Identify two hydrocarbons using volume and density [closed]

Question

Question:

A gaseous mixture with volume 16.8 dm3 contains two unsaturated neighboring hydrocarbons belonging to the same group. Density of the mixture was 14.4 times as hydrogen gas.

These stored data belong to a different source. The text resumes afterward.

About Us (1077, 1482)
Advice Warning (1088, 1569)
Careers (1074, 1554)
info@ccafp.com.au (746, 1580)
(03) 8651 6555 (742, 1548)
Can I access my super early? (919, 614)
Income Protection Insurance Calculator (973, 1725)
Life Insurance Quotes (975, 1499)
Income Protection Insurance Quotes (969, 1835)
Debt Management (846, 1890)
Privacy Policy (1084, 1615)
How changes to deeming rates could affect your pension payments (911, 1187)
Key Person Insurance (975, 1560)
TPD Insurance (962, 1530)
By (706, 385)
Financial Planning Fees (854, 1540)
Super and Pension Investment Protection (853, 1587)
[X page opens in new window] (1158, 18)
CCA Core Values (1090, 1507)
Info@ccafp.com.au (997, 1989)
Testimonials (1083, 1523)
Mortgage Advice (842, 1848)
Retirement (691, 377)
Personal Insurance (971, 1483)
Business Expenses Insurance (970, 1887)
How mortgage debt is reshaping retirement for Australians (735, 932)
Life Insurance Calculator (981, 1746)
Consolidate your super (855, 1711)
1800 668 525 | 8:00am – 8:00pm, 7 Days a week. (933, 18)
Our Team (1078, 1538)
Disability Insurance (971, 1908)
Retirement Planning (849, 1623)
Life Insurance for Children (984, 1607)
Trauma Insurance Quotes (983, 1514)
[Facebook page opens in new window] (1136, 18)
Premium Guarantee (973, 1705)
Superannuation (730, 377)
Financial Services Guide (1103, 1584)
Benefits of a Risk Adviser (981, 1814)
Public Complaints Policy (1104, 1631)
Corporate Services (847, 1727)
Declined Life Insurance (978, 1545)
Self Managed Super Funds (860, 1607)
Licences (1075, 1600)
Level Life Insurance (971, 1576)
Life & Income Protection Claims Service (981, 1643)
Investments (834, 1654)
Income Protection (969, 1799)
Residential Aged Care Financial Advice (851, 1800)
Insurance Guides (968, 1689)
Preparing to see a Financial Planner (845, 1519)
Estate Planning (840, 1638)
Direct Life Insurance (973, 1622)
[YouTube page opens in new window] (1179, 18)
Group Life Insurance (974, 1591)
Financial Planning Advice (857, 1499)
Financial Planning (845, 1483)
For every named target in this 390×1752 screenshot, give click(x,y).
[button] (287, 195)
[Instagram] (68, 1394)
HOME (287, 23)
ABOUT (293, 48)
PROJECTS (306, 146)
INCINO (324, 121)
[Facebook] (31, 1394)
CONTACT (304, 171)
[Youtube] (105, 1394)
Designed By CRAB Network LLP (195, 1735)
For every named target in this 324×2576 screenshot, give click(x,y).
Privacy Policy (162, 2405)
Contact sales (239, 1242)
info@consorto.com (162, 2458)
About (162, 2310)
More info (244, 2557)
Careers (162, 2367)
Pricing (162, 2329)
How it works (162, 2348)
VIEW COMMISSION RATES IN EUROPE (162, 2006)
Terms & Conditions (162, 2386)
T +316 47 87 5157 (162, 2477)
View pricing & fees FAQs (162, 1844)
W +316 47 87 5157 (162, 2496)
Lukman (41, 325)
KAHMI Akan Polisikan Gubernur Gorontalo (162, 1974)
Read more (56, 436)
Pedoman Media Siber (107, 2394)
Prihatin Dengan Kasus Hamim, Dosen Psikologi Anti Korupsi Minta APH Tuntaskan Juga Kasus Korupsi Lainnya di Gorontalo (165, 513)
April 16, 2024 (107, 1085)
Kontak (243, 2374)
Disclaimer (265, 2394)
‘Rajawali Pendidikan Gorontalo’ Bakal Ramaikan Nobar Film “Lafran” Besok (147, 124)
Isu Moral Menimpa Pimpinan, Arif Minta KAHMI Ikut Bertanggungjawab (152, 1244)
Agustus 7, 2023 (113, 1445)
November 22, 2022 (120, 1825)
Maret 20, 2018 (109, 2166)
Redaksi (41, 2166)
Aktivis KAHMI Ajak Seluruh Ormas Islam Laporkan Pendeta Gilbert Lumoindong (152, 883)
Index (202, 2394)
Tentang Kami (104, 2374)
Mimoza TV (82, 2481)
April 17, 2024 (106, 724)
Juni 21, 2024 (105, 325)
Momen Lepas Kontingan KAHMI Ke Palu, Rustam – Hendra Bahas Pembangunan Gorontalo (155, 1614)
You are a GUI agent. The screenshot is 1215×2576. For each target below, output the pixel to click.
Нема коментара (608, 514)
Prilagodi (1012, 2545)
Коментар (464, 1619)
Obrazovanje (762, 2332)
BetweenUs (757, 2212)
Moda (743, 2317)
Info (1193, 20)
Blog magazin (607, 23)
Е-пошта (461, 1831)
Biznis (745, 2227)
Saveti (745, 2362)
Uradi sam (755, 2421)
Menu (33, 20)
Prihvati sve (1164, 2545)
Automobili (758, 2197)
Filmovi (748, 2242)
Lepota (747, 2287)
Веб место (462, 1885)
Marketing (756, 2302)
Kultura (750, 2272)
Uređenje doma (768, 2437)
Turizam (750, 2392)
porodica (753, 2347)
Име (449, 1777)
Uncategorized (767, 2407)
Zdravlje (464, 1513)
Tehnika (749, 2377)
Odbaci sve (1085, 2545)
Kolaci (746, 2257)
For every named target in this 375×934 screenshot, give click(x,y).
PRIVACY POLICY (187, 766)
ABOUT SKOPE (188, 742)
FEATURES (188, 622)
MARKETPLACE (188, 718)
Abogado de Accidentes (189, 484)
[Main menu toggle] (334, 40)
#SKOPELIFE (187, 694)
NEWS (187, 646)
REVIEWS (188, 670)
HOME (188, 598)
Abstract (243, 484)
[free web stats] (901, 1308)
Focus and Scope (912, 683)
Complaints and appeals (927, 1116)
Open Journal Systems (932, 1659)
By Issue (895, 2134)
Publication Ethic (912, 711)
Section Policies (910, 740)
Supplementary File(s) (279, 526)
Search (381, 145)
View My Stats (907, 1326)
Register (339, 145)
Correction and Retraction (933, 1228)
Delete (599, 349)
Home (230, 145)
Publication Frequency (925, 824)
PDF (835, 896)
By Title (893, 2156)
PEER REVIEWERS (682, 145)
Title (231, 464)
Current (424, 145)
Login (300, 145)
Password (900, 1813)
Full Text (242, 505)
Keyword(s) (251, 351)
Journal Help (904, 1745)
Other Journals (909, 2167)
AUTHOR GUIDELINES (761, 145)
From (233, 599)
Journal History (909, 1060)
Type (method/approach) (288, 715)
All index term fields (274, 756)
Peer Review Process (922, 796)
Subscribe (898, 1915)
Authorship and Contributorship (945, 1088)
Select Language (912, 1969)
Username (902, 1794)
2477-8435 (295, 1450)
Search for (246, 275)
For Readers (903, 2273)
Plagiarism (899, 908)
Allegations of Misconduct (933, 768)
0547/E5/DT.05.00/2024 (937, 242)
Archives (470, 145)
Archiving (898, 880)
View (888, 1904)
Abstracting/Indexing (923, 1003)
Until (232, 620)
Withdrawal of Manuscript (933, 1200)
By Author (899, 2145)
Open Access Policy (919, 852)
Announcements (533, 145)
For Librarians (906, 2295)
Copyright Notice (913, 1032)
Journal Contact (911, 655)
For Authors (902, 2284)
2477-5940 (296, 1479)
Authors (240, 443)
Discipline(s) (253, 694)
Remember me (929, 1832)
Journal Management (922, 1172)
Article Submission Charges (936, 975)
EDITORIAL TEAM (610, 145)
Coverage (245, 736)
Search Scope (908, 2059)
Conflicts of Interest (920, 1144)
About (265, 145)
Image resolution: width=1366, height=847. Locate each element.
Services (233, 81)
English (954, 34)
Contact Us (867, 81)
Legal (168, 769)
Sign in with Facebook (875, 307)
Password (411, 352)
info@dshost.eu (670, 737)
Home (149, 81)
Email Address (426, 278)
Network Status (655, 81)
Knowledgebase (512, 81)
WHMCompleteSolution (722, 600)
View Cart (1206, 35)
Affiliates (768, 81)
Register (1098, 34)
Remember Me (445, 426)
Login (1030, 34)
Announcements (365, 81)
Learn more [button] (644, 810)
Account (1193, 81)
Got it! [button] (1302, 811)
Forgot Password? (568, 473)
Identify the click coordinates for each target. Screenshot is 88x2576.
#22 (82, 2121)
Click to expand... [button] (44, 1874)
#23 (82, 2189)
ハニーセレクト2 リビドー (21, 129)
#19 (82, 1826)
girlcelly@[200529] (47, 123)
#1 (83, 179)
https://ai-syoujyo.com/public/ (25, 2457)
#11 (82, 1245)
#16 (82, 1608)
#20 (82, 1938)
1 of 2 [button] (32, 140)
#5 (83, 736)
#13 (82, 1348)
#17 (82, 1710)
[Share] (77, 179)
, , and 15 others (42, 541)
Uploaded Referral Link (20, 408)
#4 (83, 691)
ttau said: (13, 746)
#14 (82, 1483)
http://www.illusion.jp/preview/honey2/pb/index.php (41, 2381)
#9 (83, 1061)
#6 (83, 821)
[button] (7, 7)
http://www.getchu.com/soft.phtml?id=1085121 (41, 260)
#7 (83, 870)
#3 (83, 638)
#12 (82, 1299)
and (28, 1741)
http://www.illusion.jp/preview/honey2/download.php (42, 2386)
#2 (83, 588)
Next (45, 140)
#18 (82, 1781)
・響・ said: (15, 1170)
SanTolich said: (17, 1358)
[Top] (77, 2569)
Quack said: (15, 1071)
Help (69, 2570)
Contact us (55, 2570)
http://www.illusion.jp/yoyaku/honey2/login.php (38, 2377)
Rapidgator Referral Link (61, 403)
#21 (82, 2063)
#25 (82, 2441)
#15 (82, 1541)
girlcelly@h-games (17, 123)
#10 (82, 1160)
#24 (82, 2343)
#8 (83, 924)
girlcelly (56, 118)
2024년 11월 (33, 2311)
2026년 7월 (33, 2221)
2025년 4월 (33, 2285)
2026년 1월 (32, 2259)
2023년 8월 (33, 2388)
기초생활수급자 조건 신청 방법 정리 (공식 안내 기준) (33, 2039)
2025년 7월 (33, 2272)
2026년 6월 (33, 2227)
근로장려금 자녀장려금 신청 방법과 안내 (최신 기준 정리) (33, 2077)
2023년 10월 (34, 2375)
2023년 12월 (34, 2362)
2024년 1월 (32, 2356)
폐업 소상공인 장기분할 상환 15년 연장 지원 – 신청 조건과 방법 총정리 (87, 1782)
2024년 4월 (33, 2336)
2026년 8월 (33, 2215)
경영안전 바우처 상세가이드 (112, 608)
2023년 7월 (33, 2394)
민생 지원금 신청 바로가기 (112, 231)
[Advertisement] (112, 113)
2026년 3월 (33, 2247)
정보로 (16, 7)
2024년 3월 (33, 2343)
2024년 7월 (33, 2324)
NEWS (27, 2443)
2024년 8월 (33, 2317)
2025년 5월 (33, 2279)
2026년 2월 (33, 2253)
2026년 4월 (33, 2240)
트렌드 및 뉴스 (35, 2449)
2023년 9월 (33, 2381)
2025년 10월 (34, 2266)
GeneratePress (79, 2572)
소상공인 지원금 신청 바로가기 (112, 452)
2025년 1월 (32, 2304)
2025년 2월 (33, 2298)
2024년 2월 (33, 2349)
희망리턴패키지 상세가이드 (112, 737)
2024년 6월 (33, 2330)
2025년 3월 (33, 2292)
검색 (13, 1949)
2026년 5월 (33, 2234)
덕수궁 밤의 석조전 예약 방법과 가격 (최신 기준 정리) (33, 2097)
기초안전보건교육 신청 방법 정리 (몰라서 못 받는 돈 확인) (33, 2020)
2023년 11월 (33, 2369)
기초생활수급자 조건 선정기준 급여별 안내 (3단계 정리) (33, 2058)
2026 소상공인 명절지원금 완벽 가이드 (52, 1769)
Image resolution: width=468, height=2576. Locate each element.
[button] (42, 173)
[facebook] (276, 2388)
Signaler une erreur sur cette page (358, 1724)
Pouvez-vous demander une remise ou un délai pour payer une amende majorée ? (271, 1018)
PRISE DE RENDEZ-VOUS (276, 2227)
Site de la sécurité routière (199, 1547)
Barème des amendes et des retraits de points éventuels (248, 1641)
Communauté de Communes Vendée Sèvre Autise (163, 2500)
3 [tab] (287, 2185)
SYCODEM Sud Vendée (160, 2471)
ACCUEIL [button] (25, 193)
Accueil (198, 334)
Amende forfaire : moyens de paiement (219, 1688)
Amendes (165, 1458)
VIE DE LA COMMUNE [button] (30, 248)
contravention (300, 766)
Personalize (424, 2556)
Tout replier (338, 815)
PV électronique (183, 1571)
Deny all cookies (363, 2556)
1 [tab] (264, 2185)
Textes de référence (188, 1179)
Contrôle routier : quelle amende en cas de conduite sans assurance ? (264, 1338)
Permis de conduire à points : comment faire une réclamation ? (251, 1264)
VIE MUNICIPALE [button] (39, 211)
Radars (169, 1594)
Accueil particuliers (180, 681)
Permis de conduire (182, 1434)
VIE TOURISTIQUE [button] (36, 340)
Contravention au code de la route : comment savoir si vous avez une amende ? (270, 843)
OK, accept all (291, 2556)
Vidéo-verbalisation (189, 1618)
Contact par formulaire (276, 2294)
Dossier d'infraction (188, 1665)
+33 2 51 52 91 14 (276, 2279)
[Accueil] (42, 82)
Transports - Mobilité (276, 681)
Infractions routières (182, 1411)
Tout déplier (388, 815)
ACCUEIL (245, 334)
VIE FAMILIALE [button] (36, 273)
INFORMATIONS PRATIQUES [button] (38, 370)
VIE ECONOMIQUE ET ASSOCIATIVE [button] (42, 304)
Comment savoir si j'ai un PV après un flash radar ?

What could be the two hydrocarbons?

(a) $\ce{CH4}$, $\ce{C2H6}$

(b) $\ce{C2H2}$, $\ce{C3H4}$

(c) $\ce{C3H4}$, $\ce{C4H6}$

(d) $\ce{C3H6}$, $\ce{C4H9}$

(e) none of the above

I'm not really sure how to approach this question. The answer according to the mark scheme is b). What is the method to get this answer? Also, how can $\ce{C2H2}$ and $\ce{C3H4}$ be in the same group? One is an alkyne and the other a cycloalkene.

Answer 1

The density of $\ce{H2}$ is such that $1$ mole, or $2$ g $\ce{H2}$ occupies a volume $22.4$ L at $0$°C at $1$ atm. Its density is $\pu{\frac{2 g}{22.4 L} = 0.0892 g/L}$. Doing the same calculation with $\ce{C2H2}$ and $\ce{C3H4}$ gives densities equal to $\ce{1.1607}$ g/L for $\ce{C2H2}$ and $\pu{1.7857}$ g/L for $\ce{C3H4}$

The density of the gas mixture is $14.4 · 0.0892 = 1.2857$ g/L. This value is between the densities of $\ce{C2H2}$ and $\ce{C3H4}$. It means that these two gases can be mixed to give the observed density. So the choice b) can be an acceptable answer.

And indeed a mixture $80$% $\ce{C2H2}$ + $20$% $\ce{C3H4}$ has the observed density.

The solution c) contains too heavy hydrocarbons. The solution d) contains a non-existant compound ($\ce{C4H9}$)